Abstract

Dual respiratory-cardiac gating (DG) freezes myocardial perfusion SPECT by reducing both cardiac and respiratory motion. However, detected counts are divided into more bins in DG as compared to sole cardiac or respiratory gating, leading to further noise amplification. This study aims to reduce the noise level in each DG bin using a generative adversarial network (GAN). We used the XCAT phantom to generate a Tc-99m-MIBI DG dataset with cardiac and respiratory motion. A 5-s respiratory and a 1-s cardiac cycle were divided into 24 and 48 frames respectively, and then grouped to 6 respiratory and 8 cardiac gates, i.e., a total of 48 gates. We used an analytical projector to simulate a LEHR collimator with 120 realistic noisy projections over 180°, which were reconstructed by OS-EM using average CT for attenuation correction.
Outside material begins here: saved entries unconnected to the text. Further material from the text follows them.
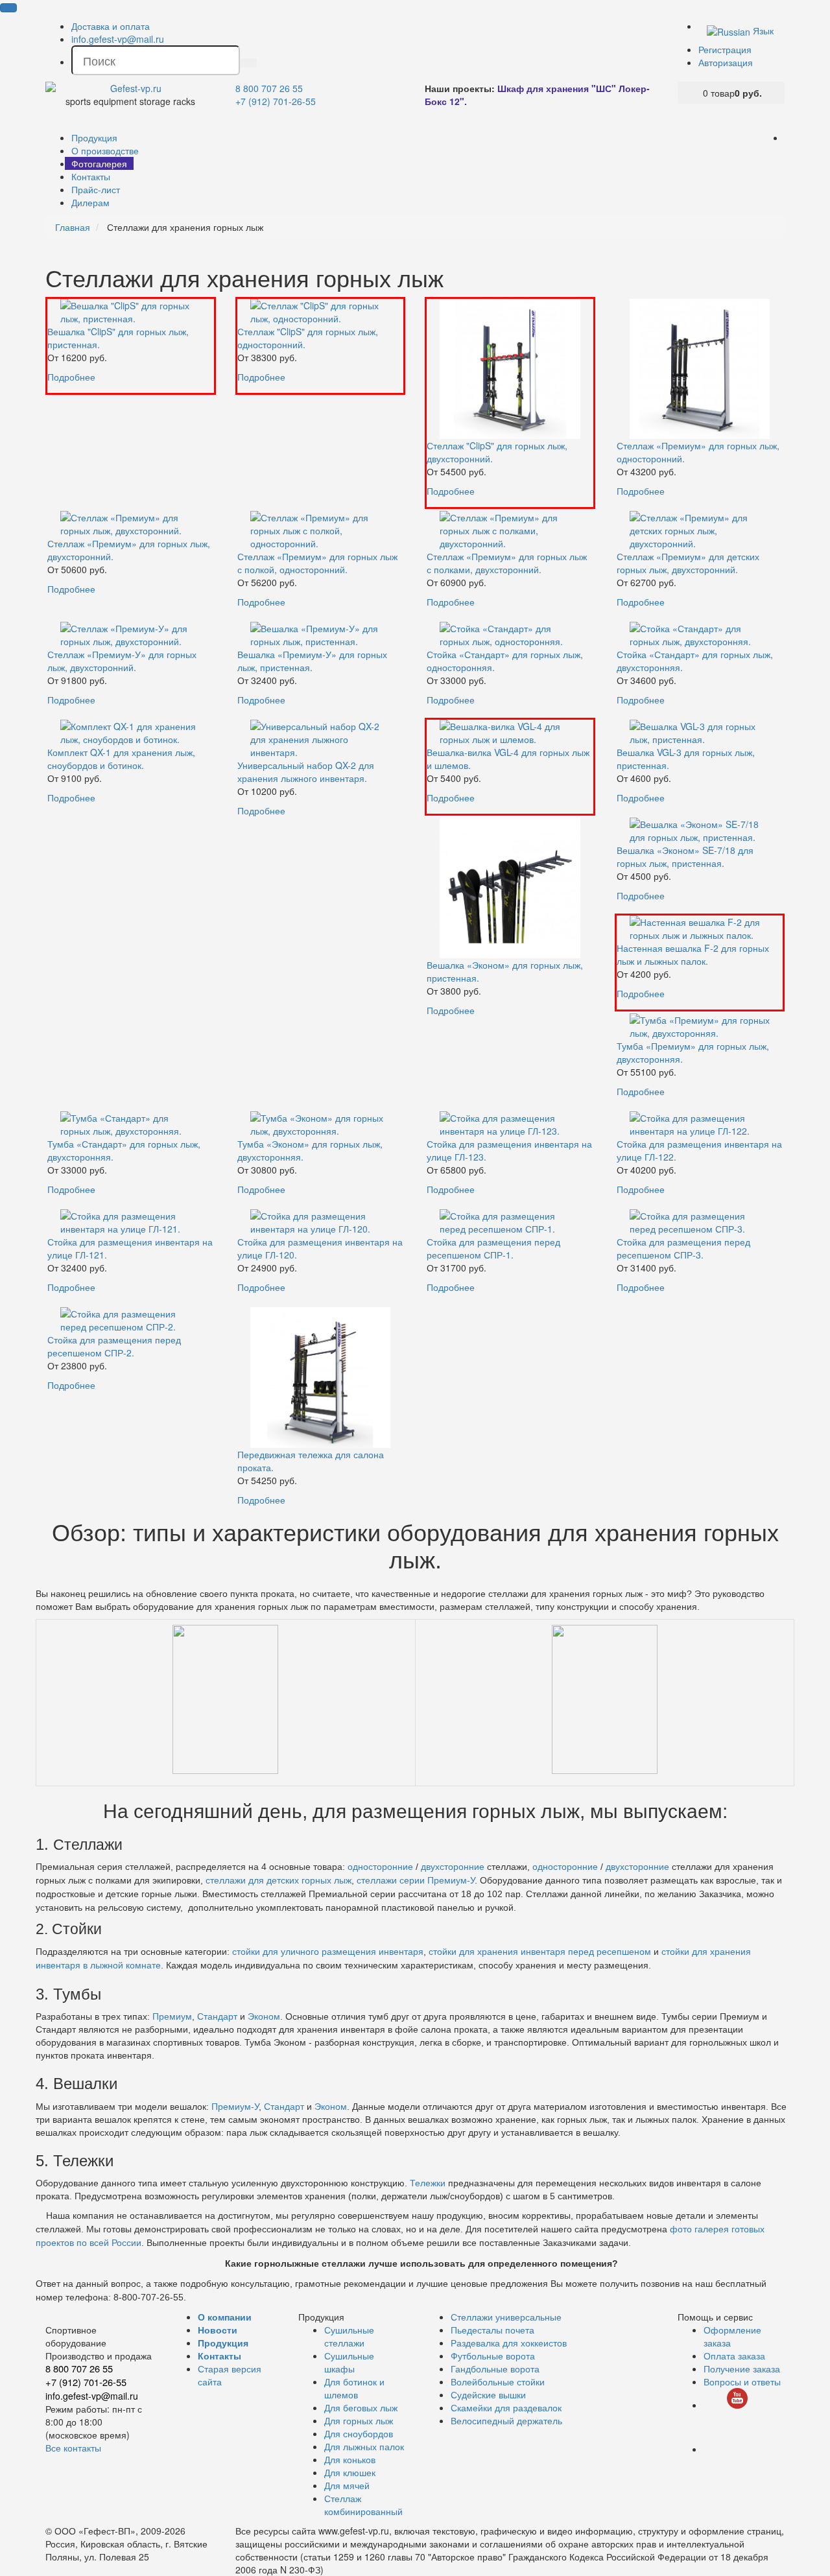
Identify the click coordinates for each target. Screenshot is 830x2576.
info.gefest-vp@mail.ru (117, 38)
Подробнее (71, 376)
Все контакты (73, 2447)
Eighteen DG bins, i.e., a total of 2052 images (18×114 axial slices), were paired with the corresponding single cardiac gate for training. Six other DGs of the same cardiac gate were tested by the GAN, which consisted of a 16-layer generator and a 5-layer discriminator implemented on a NVIDIA GTX 1080 GPU. The DG images w/ and w/o denoising were then registered to the end-expiration gate and summed to a cardiac image. The noise level, measured as the normalized standard deviation (NSD) on a 2D uniform region on the liver, was compared for a single cardiac gate (C8) and the registered cardiac image w/o (C8-REG) and w/ (C8-GAN) denoising. The NSD was 0.219, 0.229 and 0.093 for C8, C8-REG and C8-GAN respectively. The noise level substantially reduced for the DG images when GAN was applied, with minimal increase of motion blurring. The GAN has potential to improve the DG performance thus clinical feasibility, and further evaluation on patient data is warranted to validate its actual clinical performance.